Start

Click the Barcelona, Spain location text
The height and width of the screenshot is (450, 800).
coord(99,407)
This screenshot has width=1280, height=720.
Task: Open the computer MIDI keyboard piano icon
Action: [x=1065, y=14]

End

● Problem
Swap "location" for "place" throughout the data above and write out all of it again, leaving everything else as it was.

● Response to this exercise
Click the Barcelona, Spain place text
The height and width of the screenshot is (450, 800).
coord(99,407)
This screenshot has width=1280, height=720.
Task: Open the computer MIDI keyboard piano icon
Action: [x=1065, y=14]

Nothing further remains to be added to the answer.